THE TASK: Take the data below. Output it exactly from its first line through the line containing "FAQ [menuitem] (236, 366)".

(Dataset entries)

[Start of Attachment]

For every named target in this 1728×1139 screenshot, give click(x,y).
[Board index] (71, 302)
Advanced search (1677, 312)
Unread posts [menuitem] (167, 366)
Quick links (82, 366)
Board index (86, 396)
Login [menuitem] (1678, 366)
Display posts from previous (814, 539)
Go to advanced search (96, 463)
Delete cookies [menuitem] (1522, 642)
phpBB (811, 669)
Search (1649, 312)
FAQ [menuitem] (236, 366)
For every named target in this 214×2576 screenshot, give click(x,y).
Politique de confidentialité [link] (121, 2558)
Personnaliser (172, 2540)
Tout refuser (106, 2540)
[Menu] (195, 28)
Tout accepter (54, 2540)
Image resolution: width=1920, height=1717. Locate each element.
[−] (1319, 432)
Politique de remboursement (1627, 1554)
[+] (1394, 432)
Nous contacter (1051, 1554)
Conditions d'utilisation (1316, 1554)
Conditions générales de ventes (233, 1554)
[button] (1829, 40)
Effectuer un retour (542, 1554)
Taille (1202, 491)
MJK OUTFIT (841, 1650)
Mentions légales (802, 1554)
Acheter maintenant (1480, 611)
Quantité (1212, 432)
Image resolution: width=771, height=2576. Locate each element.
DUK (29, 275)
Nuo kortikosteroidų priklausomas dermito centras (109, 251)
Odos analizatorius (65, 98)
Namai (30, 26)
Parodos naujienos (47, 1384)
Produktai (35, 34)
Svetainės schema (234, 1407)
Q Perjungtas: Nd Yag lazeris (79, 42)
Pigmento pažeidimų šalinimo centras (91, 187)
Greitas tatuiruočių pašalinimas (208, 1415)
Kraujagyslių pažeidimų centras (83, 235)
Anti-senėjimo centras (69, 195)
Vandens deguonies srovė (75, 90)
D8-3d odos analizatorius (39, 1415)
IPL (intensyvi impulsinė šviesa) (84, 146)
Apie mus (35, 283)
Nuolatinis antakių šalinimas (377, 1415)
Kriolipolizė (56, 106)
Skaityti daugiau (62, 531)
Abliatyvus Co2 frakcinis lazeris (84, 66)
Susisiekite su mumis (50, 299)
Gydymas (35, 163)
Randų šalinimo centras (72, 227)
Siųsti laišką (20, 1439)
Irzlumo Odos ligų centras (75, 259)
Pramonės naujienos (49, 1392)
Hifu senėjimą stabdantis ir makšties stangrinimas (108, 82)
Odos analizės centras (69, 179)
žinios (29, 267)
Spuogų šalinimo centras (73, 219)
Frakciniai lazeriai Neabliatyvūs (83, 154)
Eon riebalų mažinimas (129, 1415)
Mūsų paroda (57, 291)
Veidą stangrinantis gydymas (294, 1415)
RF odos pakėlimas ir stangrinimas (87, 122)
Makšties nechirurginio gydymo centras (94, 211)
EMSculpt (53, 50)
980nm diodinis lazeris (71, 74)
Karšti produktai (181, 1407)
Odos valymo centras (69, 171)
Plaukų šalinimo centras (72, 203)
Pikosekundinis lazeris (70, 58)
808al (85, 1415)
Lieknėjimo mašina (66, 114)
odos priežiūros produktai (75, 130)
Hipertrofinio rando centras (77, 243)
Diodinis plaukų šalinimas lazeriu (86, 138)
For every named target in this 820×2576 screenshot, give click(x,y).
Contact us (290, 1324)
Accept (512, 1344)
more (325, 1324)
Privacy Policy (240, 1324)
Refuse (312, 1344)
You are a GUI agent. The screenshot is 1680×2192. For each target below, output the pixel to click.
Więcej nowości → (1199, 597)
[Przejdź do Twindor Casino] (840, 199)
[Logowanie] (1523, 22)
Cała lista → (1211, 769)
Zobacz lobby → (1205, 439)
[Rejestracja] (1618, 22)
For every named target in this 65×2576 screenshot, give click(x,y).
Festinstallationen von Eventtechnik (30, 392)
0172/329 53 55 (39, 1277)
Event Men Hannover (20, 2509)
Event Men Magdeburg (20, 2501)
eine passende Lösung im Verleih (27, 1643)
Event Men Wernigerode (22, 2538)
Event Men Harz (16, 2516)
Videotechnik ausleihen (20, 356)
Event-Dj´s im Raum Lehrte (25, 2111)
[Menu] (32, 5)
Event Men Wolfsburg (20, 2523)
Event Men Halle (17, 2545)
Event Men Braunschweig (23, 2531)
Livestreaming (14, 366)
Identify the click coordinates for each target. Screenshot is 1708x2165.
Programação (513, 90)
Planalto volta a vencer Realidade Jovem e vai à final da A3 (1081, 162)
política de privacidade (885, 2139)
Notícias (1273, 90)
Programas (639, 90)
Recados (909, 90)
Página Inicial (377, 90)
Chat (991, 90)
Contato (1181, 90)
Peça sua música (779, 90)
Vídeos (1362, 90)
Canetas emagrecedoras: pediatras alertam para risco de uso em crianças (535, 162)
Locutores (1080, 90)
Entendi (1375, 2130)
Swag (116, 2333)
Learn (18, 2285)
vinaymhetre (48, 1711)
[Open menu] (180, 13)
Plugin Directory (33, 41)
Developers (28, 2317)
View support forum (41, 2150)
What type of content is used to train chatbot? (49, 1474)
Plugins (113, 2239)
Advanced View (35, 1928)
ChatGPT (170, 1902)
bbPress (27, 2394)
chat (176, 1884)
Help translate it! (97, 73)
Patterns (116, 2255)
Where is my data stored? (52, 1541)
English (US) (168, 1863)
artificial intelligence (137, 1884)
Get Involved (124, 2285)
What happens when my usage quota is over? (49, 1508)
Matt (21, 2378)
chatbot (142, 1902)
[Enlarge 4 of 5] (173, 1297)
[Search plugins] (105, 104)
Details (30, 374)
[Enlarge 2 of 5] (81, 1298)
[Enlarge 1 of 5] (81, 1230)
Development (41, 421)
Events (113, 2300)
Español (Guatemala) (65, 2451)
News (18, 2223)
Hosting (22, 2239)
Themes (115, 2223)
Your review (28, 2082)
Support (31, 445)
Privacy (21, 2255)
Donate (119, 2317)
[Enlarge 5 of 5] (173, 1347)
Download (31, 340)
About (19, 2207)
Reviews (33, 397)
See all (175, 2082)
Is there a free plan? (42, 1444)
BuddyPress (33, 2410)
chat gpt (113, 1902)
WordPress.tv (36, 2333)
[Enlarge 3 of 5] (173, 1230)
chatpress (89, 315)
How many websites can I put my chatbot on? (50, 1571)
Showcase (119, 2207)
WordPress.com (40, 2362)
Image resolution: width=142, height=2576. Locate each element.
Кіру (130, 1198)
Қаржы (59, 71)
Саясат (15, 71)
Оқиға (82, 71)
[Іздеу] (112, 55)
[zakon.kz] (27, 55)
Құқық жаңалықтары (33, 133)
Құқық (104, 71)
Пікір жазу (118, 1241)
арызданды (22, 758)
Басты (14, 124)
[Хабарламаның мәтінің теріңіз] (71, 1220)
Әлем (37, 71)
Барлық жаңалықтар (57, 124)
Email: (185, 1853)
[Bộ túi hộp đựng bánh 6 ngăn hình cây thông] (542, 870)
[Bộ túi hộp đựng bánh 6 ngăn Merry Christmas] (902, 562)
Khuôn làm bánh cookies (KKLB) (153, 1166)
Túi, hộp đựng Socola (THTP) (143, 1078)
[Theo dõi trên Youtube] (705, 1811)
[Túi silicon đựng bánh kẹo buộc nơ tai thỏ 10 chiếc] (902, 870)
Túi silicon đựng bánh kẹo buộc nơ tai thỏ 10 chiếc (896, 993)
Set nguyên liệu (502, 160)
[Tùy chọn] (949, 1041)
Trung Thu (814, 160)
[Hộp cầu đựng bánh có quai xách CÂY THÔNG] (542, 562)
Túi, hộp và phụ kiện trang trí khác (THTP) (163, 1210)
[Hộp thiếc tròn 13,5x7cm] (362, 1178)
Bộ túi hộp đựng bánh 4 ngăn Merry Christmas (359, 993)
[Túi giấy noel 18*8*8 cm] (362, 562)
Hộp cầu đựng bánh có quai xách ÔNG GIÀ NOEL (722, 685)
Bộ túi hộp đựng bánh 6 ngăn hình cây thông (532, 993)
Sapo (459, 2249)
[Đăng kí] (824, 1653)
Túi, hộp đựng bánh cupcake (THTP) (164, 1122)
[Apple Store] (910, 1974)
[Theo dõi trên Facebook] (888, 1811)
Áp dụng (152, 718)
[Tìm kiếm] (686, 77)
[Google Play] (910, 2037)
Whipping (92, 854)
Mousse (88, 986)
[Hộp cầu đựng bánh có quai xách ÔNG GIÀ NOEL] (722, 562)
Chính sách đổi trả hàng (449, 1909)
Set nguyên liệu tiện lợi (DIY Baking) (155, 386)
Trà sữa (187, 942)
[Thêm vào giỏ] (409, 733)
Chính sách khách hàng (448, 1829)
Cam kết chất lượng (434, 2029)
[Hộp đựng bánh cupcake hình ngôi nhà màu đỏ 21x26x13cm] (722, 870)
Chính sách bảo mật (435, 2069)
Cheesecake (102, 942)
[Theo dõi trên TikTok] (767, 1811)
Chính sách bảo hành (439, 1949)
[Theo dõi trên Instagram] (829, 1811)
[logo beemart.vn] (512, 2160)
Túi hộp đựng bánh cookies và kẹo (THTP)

[End of Attachment]

TASK RESPONSE:
For every named target in this 1728×1139 screenshot, give click(x,y).
[Board index] (71, 302)
Advanced search (1677, 312)
Unread posts [menuitem] (167, 366)
Quick links (82, 366)
Board index (86, 396)
Login [menuitem] (1678, 366)
Display posts from previous (814, 539)
Go to advanced search (96, 463)
Delete cookies [menuitem] (1522, 642)
phpBB (811, 669)
Search (1649, 312)
FAQ [menuitem] (236, 366)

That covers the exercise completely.